• **Data for this task**
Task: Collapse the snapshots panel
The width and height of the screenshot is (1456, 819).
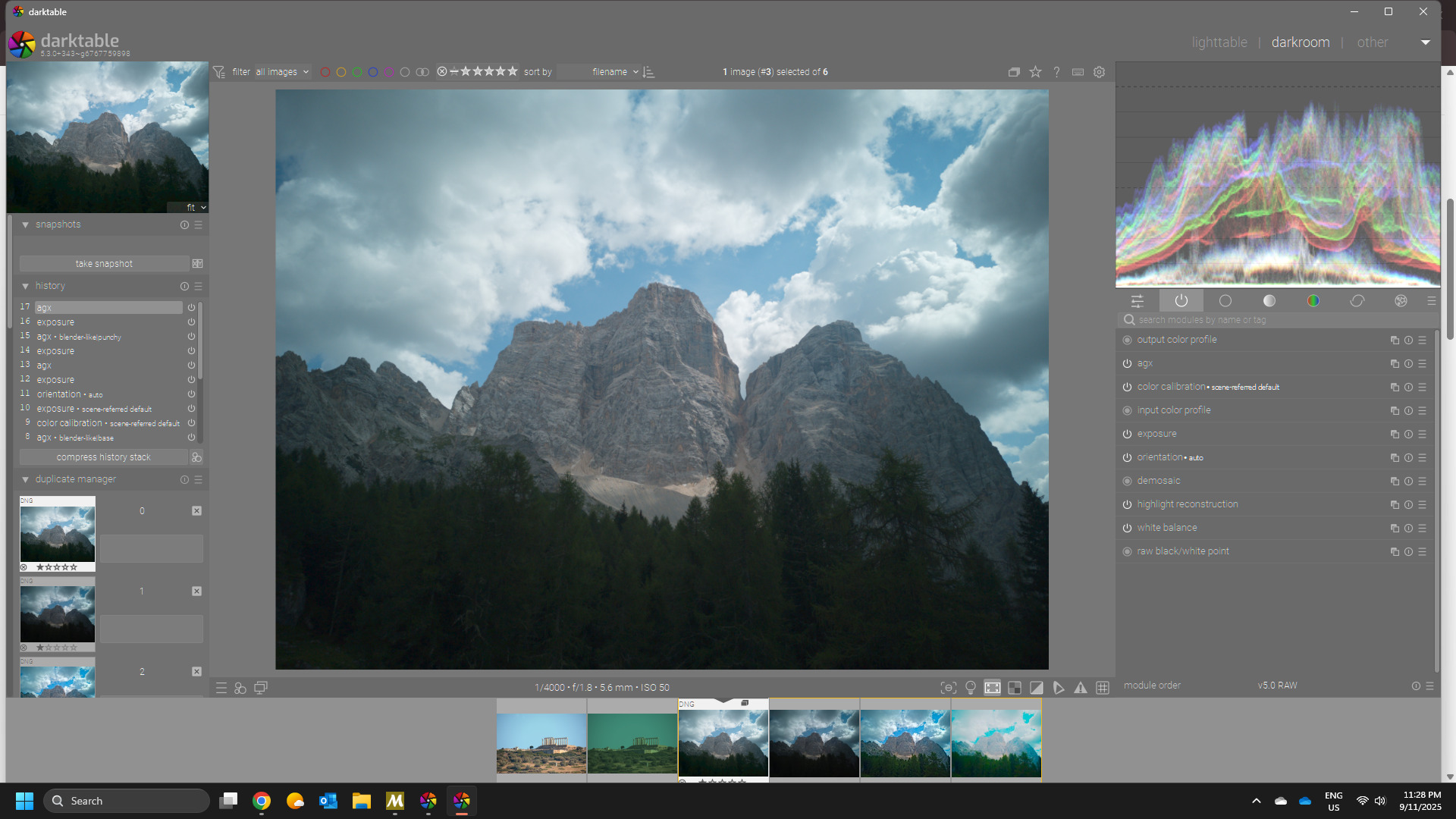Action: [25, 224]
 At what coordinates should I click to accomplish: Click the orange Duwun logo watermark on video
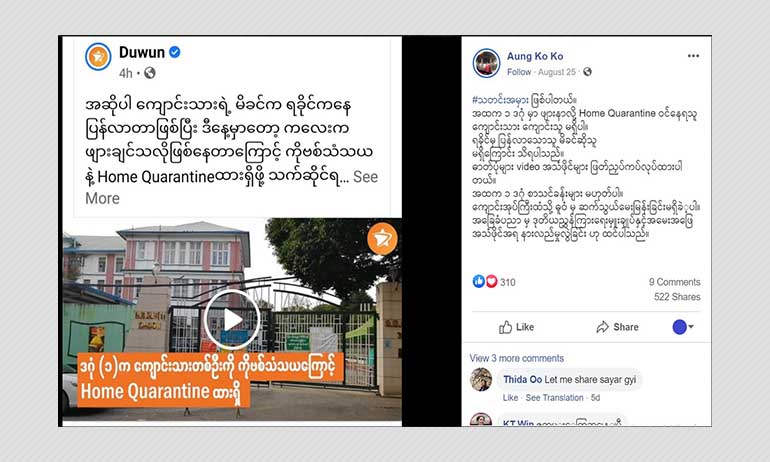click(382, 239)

...

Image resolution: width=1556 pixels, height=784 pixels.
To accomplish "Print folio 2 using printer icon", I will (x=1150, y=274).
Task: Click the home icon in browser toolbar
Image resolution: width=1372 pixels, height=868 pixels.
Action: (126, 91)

---

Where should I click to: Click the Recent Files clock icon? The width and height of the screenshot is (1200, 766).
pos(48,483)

• **Directive**
Can you lay out the records as a Markdown table with the columns Row and Line, starting at the line that contains "Image resolution: width=1556" and stopping after the line that contains "Action: (126, 91)"? Number each row and leave out any blank lines.

• **Exercise solution**
| Row | Line |
|---|---|
| 1 | Image resolution: width=1556 pixels, height=784 pixels. |
| 2 | To accomplish "Print folio 2 using printer icon", I will (x=1150, y=274). |
| 3 | Task: Click the home icon in browser toolbar |
| 4 | Image resolution: width=1372 pixels, height=868 pixels. |
| 5 | Action: (126, 91) |